See here for the Feast: https://reginamag.com/saint-peters-chair-at-antioch/



Well, the Church of Africa in the times of the Fathers was generally second to none in upholding Roman Primacy of Jurisdiction. See for e.g. St. Optatus against the Donatists, he is probably more strong on the authority of Rome than most Roman Catholics today would be.

See: "You cannot then deny that you do know 33 that upon Peter first 34 in the City of Rome 35 was bestowed the Episcopal Cathedra,36 on which sat Peter, the Head of all the Apostles (for which reason he was called Cephas 37), |67 that, in this one Cathedra, unity should be preserved by all,38" http://www.tertullian.org/fathers/optatus_02_book2.htm

Bishop St. Optatus, of course, was Bishop of Milevis in what is now Numidia in North Africa.



Well, Antioch holds the 3rd place among the Sees having a connection to St. Peter the Apostle. That is the old canonical taxis. Jerusalem would almost certainly have held the first place, and St. Peter would have set up the see there, if the city had not rejected the Lord.

■ REQUIREMENTS ■
#1 In the passage on Roman primacy, where was St. Optatus bishop?
#2 Report every line of the listing that contains the word "screenshot".
The passage on Roman primacy has no connection to the listing that comes after it.

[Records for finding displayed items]
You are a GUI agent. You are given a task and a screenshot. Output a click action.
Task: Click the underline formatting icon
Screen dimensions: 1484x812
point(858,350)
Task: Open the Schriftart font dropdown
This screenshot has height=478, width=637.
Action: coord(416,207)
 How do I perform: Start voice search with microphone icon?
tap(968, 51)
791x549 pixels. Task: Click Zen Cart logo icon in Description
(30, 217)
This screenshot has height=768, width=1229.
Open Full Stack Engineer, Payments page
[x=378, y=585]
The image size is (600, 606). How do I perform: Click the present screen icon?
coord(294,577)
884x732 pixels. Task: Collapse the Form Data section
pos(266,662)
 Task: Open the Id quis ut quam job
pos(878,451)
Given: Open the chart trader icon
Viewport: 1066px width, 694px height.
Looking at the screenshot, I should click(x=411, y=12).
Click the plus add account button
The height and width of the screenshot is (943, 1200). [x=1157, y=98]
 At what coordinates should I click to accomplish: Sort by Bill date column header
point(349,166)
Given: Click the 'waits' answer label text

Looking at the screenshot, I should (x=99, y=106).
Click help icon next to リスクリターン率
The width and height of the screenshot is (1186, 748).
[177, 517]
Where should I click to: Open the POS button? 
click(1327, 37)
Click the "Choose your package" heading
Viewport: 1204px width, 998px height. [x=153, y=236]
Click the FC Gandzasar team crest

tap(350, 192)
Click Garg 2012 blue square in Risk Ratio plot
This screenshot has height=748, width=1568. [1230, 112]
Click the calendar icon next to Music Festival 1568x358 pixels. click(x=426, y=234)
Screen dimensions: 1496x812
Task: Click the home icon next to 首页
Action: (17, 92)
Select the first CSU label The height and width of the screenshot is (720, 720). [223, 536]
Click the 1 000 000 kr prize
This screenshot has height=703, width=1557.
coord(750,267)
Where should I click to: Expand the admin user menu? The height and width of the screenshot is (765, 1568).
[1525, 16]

■ RESULTS BY TASK ■
#1 He was Bishop of Milevis, in what is now Numidia in North Africa.

#2
You are a GUI agent. You are given a task and a screenshot. Output a click action.
This screenshot has height=478, width=637.
This screenshot has height=768, width=1229.
Looking at the screenshot, I should click(x=411, y=12).
The height and width of the screenshot is (943, 1200). [x=1157, y=98]
Looking at the screenshot, I should (x=99, y=106).
The width and height of the screenshot is (1186, 748).
This screenshot has height=748, width=1568. [1230, 112]
Select the first CSU label The height and width of the screenshot is (720, 720). [223, 536]
This screenshot has height=703, width=1557.
Where should I click to: Expand the admin user menu? The height and width of the screenshot is (765, 1568).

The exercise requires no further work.